** Opening PASSAGE PROVIDED block **

The captured sample finally arrives to the Decision module with its score already calculated. At this stage an "identity acceptance threshold" is defined, which will determine if the attempt score is valid or not. This threshold is obtained by calculating the score of each previous attempt sample in the database against the merged sample (filtering out its own, attempt sample, occurrences, to avoid score adulteration) . Those scores are the necessary data to predict the highest possible threshold that the legitimate user is sure to meet. This identity acceptance threshold will therefore be different to each user, adapting to their unique typing stability. This is clearly distinct from most prior art implementations, namely from document US20060224898. Progressive learning (8)

This module is triggered in case an attempt is successfully validated. A valid attempt sample will be stored in database alongside the rest of the user's samples, to ensure that the user profile remains up-to-date with the user's typing dynamics modifications along the time. The number of attempt samples stored for each user will take into consideration the computational weight of the scoring process, as storing a new validated sample implies recalculating the acceptance threshold as above described. When the stored profile is already constituted by the defined sample limit, the oldest will be erased to give way for the new one.

Reporting (7)

The Reporting module is triggered in case an attempt sample fails to validate, indicating the probable presence of an int. ruder .

** Closing PASSAGE PROVIDED block **

» EXERCISE SET
**a.** In the typing-dynamics passage, what happens to the oldest stored sample when a user's profile already holds the defined sample limit?
**b.** Restate word for word the part of the typing-dynamics passage from "The captured sample" to "Progressive learning (8)".
The records are separate material, apart from the typing-dynamics passage.

** Opening GIVEN INFORMATION block **

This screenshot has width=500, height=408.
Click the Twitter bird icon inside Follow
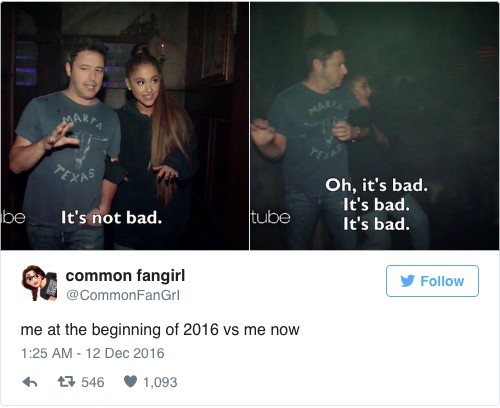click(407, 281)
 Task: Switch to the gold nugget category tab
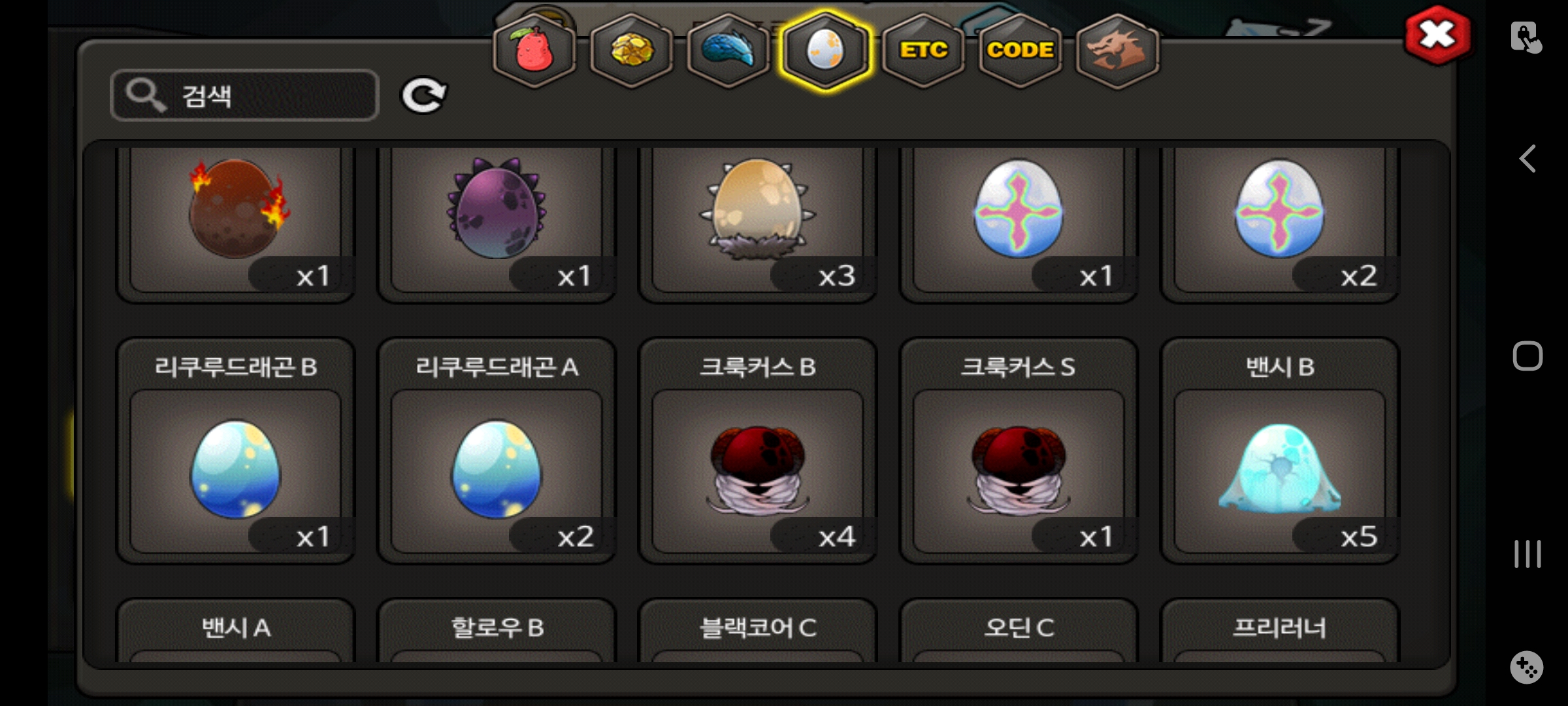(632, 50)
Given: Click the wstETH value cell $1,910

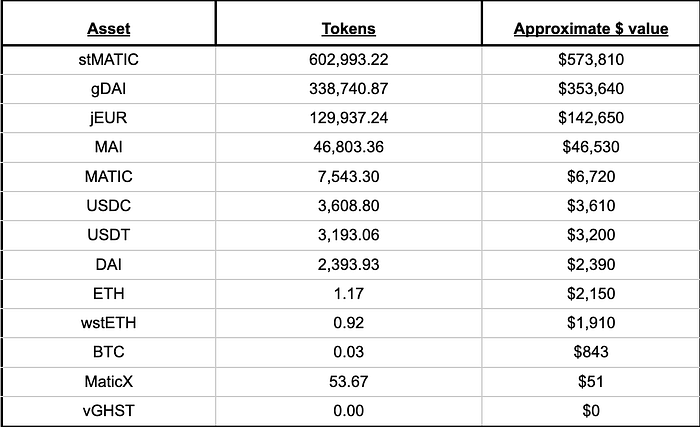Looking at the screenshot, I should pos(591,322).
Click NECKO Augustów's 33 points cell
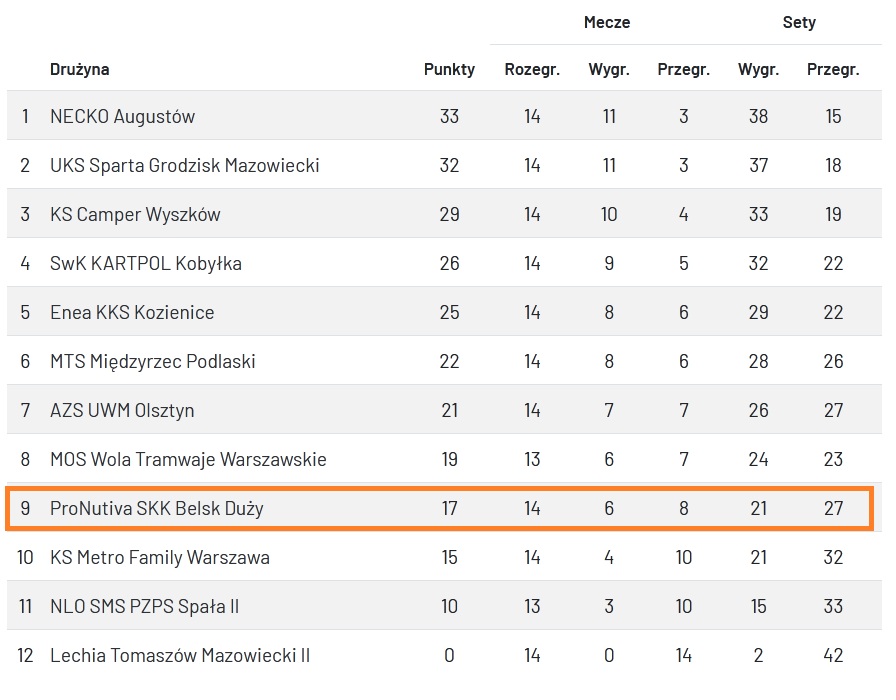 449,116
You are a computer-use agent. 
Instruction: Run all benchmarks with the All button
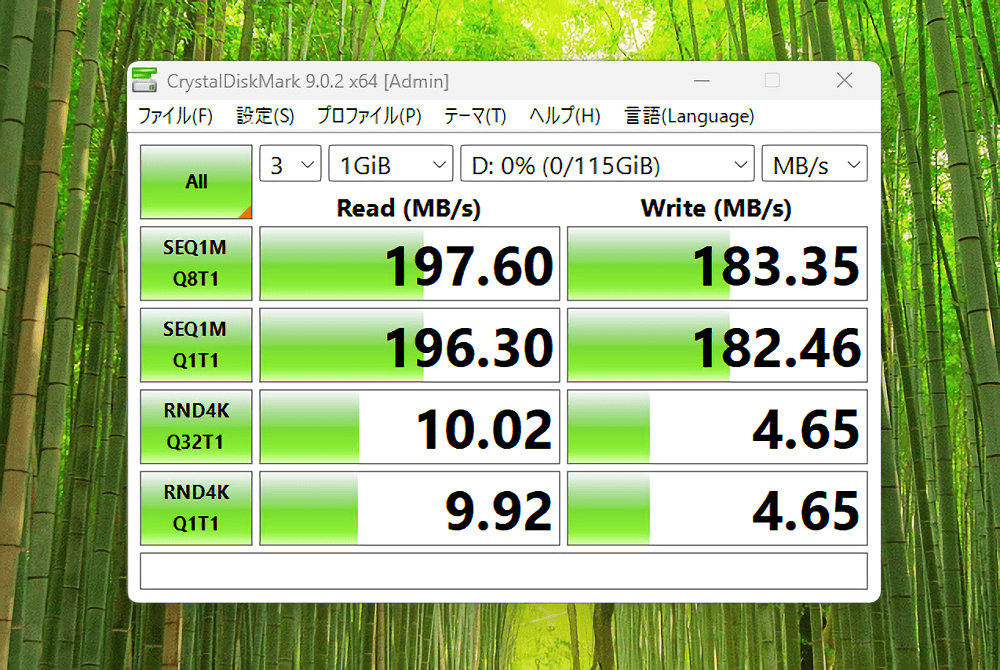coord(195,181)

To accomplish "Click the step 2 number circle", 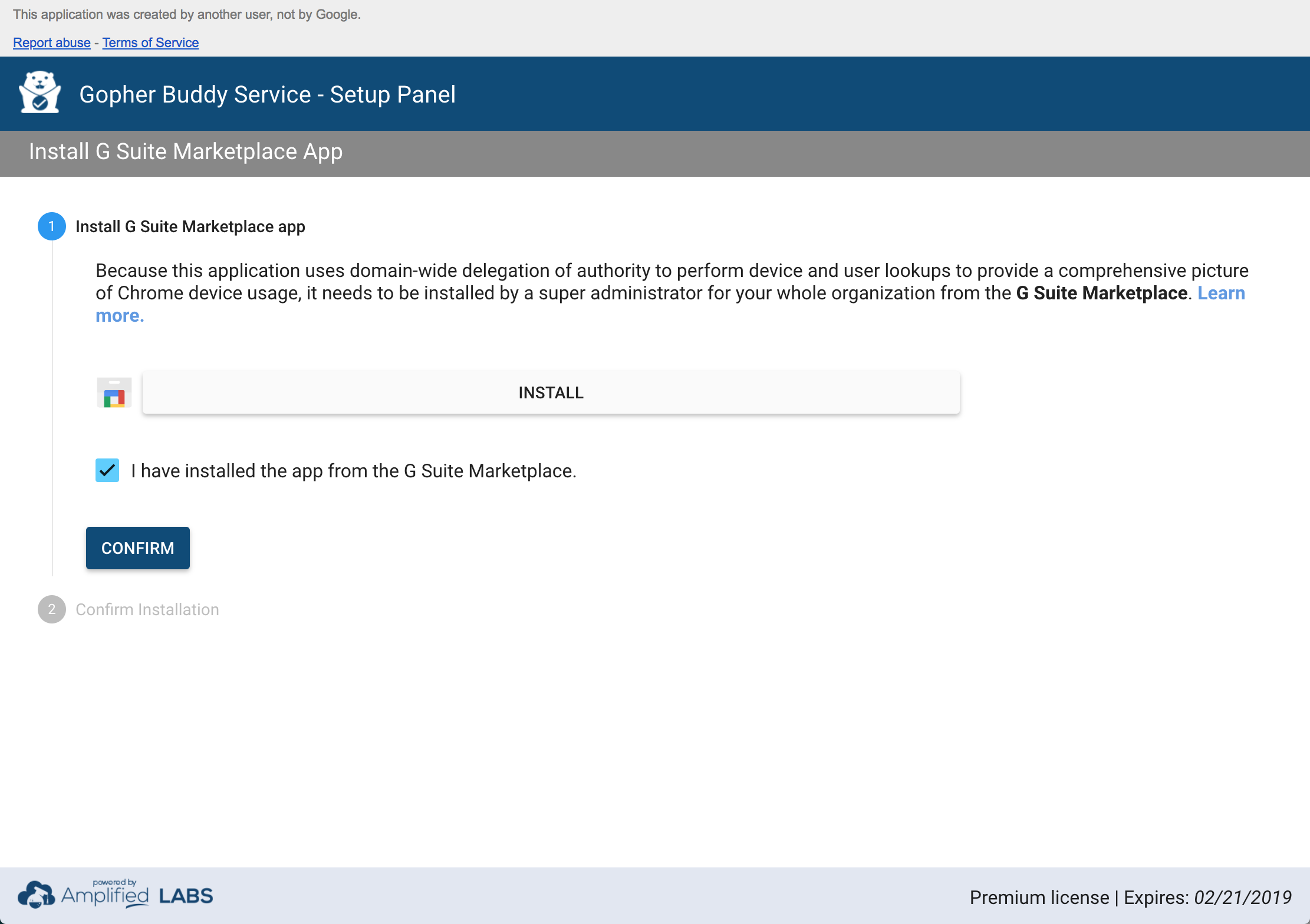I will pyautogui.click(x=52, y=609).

** Closing GIVEN INFORMATION block **

» ANSWERS TO THE EXERCISES
**a.** It is erased to make room for the new one.

**b.**
The captured sample finally arrives to the Decision module with its score already calculated. At this stage an "identity acceptance threshold" is defined, which will determine if the attempt score is valid or not. This threshold is obtained by calculating the score of each previous attempt sample in the database against the merged sample (filtering out its own, attempt sample, occurrences, to avoid score adulteration) . Those scores are the necessary data to predict the highest possible threshold that the legitimate user is sure to meet. This identity acceptance threshold will therefore be different to each user, adapting to their unique typing stability. This is clearly distinct from most prior art implementations, namely from document US20060224898. Progressive learning (8)